Mary clenched her fists.

“Do you know that Elsie has never, in two years, invited anyone into that royal palace of hers?” Mary asked her mother. Not even Heidi and Roo, her own little sisters. Not even Father. She makes him stand at the door to talk. Do you know that?”

But Mrs. Potter was plainly thinking of something else.

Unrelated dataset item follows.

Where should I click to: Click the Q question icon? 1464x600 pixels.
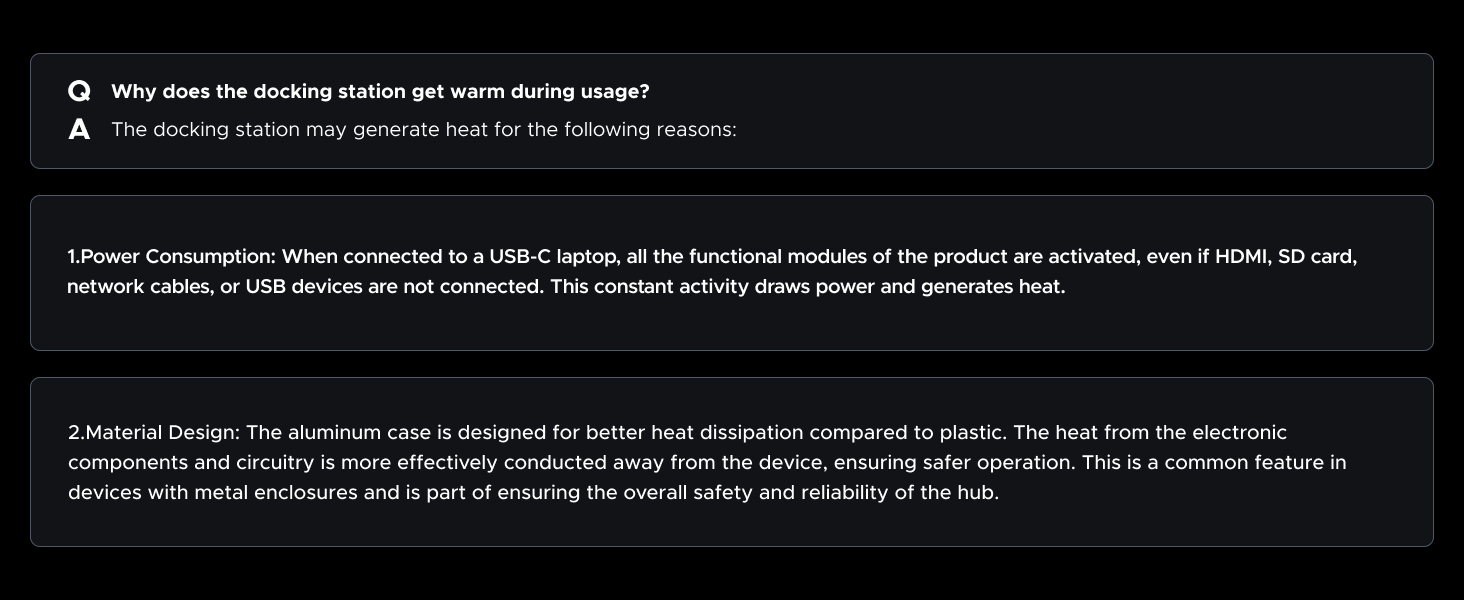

“Mary?” she said, as they walked together down the long hall, toward the stairs. “Mary? Why don’t you go after all? Miss Fitch needs cheering up by somebody. I’ll go too, if you like.”

“But, we couldn’t,” gasped Mary, thunderstruck. “Don’t you see? She asked Elsie specially. We couldn’t possibly go. What would Miss Fitch think when she saw me and my violin instead?”

Mrs. Potter sighed. “Well, then,” she said, folding up the note, “come downstairs and help me get Granny’s tea together. I know it’s Elsie’s day, but …” She cast a helpless look at the closed door behind them.